There’s long-term value to get it right, EDC’s John Hagen said.
There’s long-term value to get it right, EDC’s John Hagen said.
Published Nov. 20, 2014

WESLEY CHAPEL — Pasco Economic Development Council president John Hagen calls it a gift — a treasure of such virtue that it carries with it a moral obligation to ensure better economic opportunities and quality of life for local residents.

The gift is the voter-authorized renewal of the Penny for Pasco sales tax, collection of which begins Jan. 1 for the next 10 years. Approved in November 2012, the tax will aid schools, roads, land preservation and public safety, and also provide $45 million over the next decade for economic development.

"It's a gift we can get every decade if we spend it wisely,'' Hagen told Pasco County commissioners last week. "If we fail at this, we actually could undermine the whole Penny for Pasco, which is a half-billion dollars. There is risk if we don't do it right.''

Hagen didn't say it, but proof is available nearby. Just look one county to the north, where Hernando County voters just rejected a penny-on-the-dollar sales tax for schools, roads and economic development amid heavy public criticism of that county's refusal to reinstate impact fees for education and transportation. The voters' distrust of the development community and commission now leaves a $62 million hole in the school district's capital budget.

Hagen's comments came during a commission workshop, held on the Porter Campus of Pasco-Hernando State College in Wesley Chapel, to brainstorm exactly how the sales tax proceeds could best be used to bolster the local economy. It is the second workshop in six months, but much has happened since the previous gathering:

• T. Rowe Price announced that it was abandoning its planned expansion in Pasco County, a project first revealed in 2008. It was supposed to add up to 1,200 news jobs at a 72-acre campus on the south side of State Road 54 in the Long Lake Ranch development in Lutz. The county is now trying to help market the site.

• Raymond James Financial Inc. acknowledged its proposed expansion into Wesley Chapel is five years away or longer, though the company plans to complete its purchase of 65 acres not far from the PHSC campus. The company previously said it planned build a two-tower satellite campus and create about 750 jobs there.

Both announcements are disappointing to a county trying to shed its bedroom community status, where 78 percent of the tax base is residential property and nearly 90,000 workers leave the county each day for jobs elsewhere.
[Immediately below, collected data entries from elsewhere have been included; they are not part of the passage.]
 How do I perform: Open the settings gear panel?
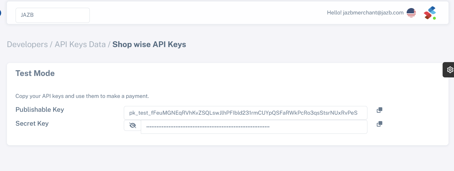coord(450,70)
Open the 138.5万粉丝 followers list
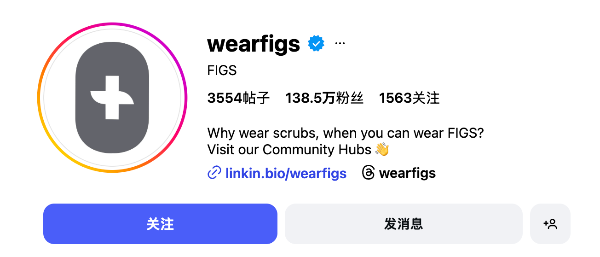This screenshot has width=600, height=257. 324,98
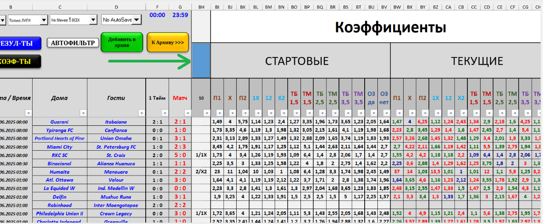The width and height of the screenshot is (543, 224).
Task: Click the 23:59 end time cell
Action: tap(180, 15)
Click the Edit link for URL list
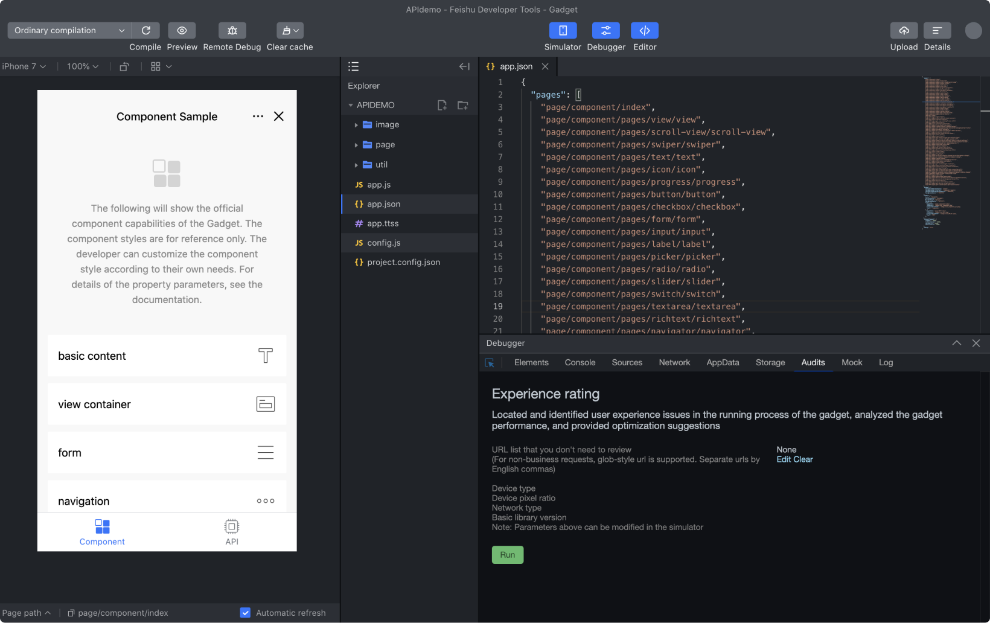 (x=784, y=459)
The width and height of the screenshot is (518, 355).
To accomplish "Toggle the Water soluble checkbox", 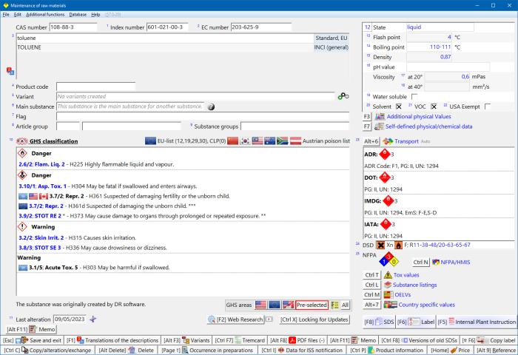I will point(414,96).

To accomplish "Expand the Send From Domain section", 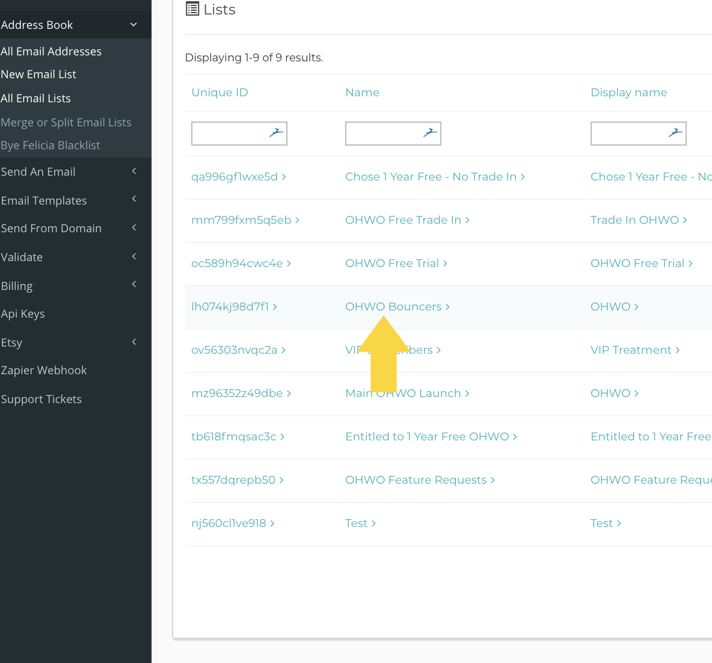I will tap(134, 228).
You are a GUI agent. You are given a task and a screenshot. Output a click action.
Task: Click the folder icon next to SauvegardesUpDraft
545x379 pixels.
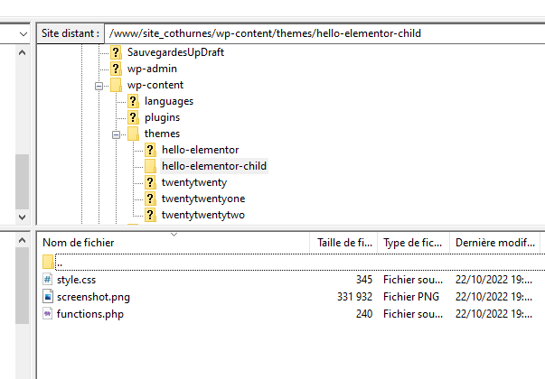pos(116,52)
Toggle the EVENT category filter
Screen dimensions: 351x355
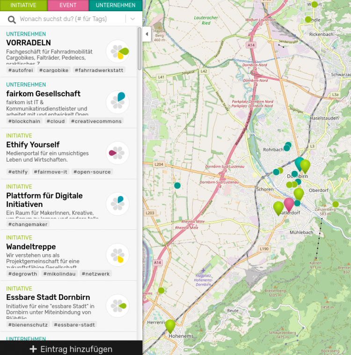68,6
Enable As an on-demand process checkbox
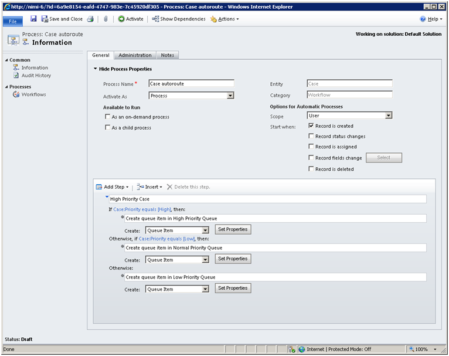Image resolution: width=449 pixels, height=356 pixels. click(107, 117)
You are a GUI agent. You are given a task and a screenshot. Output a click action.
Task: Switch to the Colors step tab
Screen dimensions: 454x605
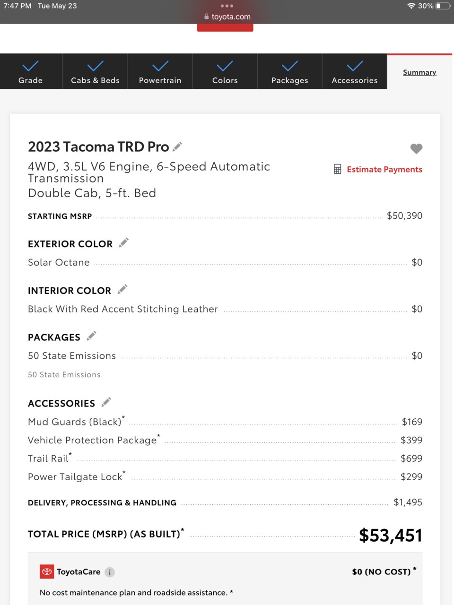[225, 71]
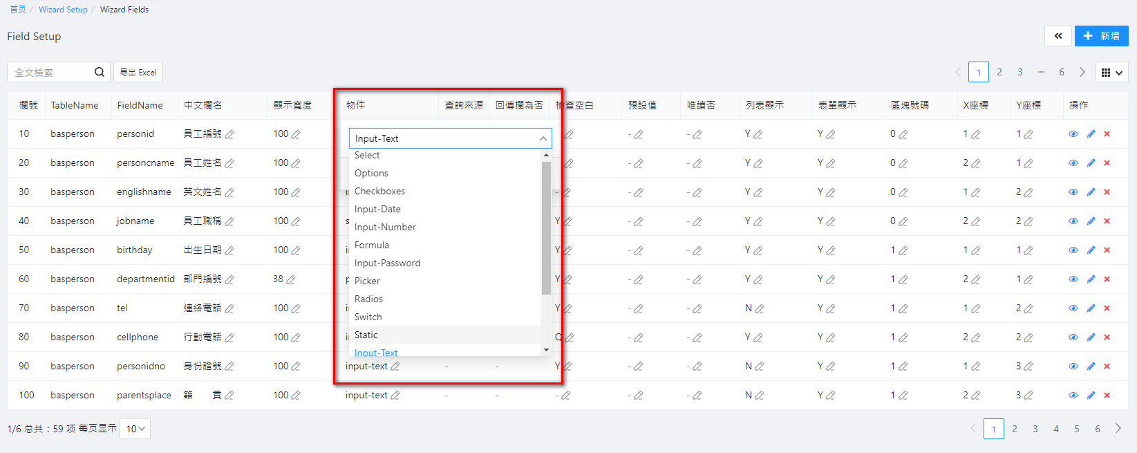
Task: Click the full-text search input field
Action: [52, 72]
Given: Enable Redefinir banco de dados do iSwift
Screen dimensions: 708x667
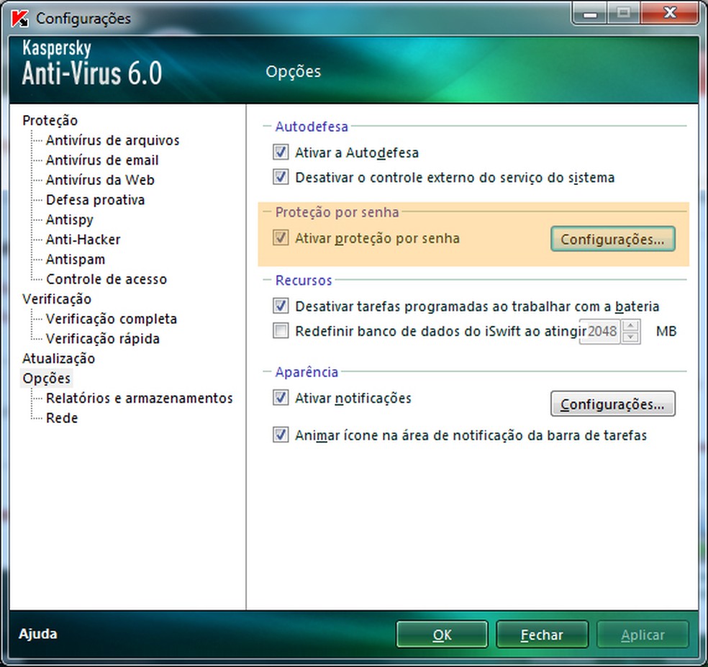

• Popular or not, the commission adopted a new 5 cents per gallon tax on gas to finance long-term road improvements favored by economic development interests. However, the county failed to heed a suggestion from the Urban Land Institute to use the new gas tax to supplant Penny for Pasco dollars earmarked for transportation and to reallocate more than $3 million annually for libraries, parks and other cultural/recreational enhancements.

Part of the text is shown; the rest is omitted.